John Snow, diagrama do surto de Cólera de 1854, Londres.

O surto terminou rapidamente. É possível que a remoção da alavanca não tenha sido decisiva para travar a epidemia, que já se encontrava na sua fase descendente quando se tonou a decisão, mas estava provada a origem da doença.⚑

Quando Snow produziu o seu diagrama, já era comum o uso de gráficos como ferramenta de governo. Antes do fim do século XVIII, William Playfair (1759 – 1823) tinha concebido já muitos dos diagramas estatísticos mais comuns – incluindo o gráfico de linhas usado no esquema do Covid-19.

William Playfair, Commercial and Political Atlas, 1786.

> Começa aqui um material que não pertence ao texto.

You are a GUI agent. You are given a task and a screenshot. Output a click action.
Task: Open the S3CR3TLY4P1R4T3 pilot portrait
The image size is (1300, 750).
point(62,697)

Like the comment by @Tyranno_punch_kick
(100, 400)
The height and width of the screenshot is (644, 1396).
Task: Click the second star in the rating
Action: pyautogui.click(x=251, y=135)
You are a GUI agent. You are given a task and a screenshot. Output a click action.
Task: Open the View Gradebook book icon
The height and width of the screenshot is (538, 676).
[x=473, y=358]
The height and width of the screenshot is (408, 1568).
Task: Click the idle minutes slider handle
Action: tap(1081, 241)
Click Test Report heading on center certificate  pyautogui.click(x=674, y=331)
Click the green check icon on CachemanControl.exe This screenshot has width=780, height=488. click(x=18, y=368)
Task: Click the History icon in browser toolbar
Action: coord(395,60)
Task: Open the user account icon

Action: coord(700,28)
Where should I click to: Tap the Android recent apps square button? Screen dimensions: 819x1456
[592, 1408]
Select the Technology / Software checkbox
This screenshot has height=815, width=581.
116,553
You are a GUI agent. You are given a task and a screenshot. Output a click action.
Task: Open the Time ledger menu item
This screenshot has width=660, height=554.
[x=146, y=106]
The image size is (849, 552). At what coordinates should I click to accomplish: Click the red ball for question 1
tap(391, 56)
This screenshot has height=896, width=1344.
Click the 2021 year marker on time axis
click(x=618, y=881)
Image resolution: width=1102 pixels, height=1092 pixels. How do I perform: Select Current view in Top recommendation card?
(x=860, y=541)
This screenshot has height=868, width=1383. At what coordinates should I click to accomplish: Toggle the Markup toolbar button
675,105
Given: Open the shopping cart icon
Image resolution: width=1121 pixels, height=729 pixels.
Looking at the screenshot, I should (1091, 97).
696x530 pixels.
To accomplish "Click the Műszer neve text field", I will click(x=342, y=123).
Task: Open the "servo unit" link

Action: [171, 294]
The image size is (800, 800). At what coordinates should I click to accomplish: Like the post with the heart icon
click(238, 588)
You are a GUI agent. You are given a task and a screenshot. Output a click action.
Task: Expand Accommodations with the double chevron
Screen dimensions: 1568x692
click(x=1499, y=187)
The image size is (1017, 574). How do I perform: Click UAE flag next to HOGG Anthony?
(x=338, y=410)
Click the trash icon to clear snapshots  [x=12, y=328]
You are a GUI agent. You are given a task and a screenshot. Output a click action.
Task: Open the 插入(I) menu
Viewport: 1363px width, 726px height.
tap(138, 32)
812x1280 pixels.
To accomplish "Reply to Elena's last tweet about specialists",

A inspiração de Playfair tinham sido as timelines biográficas inventadas por Joseph Priestley em 1765, comparando a duração de vida de figuras históricas. É o antepassado dos interfaces de muitos programas de edição de vídeo ou de som.

Joseph Priestley, 1765.

Tudo isto não seria possível sem o trabalho do matemático Nicolau Oresme que, no século XIV, descobriu a possibilidade de representar através de desenhos as flutuações no movimento de um objecto ao longo do tempo. O processo seria redescoberto muito mais tarde por Galileu e aperfeiçoado por Newton.

Nicolau Oresme

O diagrama das duas curvas descende de modo directo destas imagens. Não foi produzido por um único cientista, designer ou ilustrador, mas resultou de um aperfeiçoamento colectivo, de uma discussão colectiva alargada. Antes de se tornar um símbolo da pandemia do COvid-19, Já circulava há mais de uma década em versões às quais ainda faltava ainda a linha tracejada indicando a capacidade do sistema de saúde.

Um exemplo de 2007 (https://stacks.cdc.gov/view/cdc/11425)

Segundo o New York Times, a linha foi acrescentada por Drew Harris, um analista da Universidade Thomas Jefferson em Filadélfia. Ao ver uma versão do esquema num artigo do The Economist, Harris lembrou-se de ter leccionado anos antes uma acção de treino sobre situações de pandemia, durante a qual os alunos tiveram dificuldade em perceber as implicações do gráfico. Para o tornar mais claro, o analista acrescentou a linha tracejada. Perante a pandemia do Covid-19, Harris divulgou uma nova versão no twitter e no linkedin.

O gráfico, nas suas várias versões, foi reproduzido nas redes sociais e meios de comunicação social, constituindo um símbolo poderoso da estratégia de ficar em casa e de reduzir os contactos sociais, evitando a propagação da doença. Não duvido que muita gente se tenha decidido pelo isolamento por causa deste diagrama.


Notas:

✄ Johanna Drucker e Emily McVarish, Graphic Design History – A Critical Guide, Pearson, 2013, p. 94.

⚑ Edward R. Tuft, Visual Explanations, Graphics Press, 1997, p. 27-33.